Task data >>
------------------------------------------------

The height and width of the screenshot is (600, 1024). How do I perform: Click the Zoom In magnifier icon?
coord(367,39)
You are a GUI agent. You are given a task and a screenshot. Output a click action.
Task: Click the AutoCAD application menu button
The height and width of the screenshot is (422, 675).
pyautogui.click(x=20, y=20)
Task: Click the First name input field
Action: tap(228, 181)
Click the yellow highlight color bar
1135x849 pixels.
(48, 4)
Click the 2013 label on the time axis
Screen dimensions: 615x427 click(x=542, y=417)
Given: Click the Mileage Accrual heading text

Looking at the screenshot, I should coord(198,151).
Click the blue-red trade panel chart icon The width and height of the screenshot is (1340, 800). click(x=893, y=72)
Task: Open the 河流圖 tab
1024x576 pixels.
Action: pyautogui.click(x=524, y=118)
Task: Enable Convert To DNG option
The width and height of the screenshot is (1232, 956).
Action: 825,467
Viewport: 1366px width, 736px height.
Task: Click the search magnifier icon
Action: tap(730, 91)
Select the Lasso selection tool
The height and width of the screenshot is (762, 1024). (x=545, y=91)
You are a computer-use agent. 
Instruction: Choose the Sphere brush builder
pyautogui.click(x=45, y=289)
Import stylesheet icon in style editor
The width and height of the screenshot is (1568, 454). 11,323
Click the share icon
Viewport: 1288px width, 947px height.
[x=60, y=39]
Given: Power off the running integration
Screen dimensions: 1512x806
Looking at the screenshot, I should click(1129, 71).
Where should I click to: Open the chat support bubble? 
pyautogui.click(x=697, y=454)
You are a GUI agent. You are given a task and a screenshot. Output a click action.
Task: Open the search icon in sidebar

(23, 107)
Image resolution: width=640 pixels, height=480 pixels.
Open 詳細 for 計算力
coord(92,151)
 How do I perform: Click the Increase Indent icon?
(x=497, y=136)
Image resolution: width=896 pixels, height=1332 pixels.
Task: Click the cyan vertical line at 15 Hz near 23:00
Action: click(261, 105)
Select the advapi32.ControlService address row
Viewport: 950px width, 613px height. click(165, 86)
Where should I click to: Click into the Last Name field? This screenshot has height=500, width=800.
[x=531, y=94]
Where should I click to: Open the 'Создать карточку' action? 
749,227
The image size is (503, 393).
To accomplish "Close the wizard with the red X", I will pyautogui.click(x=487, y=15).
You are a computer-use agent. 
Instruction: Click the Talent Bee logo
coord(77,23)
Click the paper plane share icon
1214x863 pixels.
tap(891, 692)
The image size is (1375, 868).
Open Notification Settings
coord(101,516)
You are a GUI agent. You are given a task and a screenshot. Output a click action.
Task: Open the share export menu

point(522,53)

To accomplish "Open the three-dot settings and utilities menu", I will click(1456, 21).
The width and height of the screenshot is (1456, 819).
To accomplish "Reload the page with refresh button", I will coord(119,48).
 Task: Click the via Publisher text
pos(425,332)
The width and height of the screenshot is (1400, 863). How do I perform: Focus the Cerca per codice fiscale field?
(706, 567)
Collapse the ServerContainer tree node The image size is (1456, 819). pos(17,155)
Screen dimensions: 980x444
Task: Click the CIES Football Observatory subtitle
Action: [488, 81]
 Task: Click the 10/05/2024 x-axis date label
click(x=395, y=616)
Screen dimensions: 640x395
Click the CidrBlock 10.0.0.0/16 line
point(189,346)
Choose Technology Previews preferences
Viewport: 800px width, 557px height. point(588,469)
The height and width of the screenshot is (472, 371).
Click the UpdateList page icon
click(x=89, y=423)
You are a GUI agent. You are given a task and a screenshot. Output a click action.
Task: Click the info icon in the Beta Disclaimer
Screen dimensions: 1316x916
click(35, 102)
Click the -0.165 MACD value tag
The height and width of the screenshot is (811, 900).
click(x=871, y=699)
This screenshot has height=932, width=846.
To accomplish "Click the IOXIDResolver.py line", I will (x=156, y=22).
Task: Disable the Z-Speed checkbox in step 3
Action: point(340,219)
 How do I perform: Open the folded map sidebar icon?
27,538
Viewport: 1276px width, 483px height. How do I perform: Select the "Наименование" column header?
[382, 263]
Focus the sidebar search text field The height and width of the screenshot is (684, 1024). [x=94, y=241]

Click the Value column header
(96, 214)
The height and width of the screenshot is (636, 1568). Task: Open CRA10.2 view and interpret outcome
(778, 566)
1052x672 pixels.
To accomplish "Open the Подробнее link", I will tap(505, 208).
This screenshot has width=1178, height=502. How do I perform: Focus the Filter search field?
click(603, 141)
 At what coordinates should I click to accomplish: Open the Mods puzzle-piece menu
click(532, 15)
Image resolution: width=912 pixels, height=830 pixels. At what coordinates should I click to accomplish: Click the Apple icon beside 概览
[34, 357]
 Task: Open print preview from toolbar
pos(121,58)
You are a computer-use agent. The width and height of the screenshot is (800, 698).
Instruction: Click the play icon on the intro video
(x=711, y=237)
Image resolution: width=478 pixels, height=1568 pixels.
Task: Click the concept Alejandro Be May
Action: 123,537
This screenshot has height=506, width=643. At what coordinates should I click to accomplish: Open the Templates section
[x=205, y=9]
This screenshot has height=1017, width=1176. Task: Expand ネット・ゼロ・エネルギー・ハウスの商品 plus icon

------------------------------------------------

Objective >> Copy the lines unchanged, beginning with the line that contains "Where should I click to: Open the 'Создать" and ending after the line that contains "tap(891, 692)".

In response >>
Where should I click to: Open the 'Создать карточку' action? 
749,227
The image size is (503, 393).
To accomplish "Close the wizard with the red X", I will pyautogui.click(x=487, y=15).
You are a computer-use agent. 
Instruction: Click the Talent Bee logo
coord(77,23)
Click the paper plane share icon
1214x863 pixels.
tap(891, 692)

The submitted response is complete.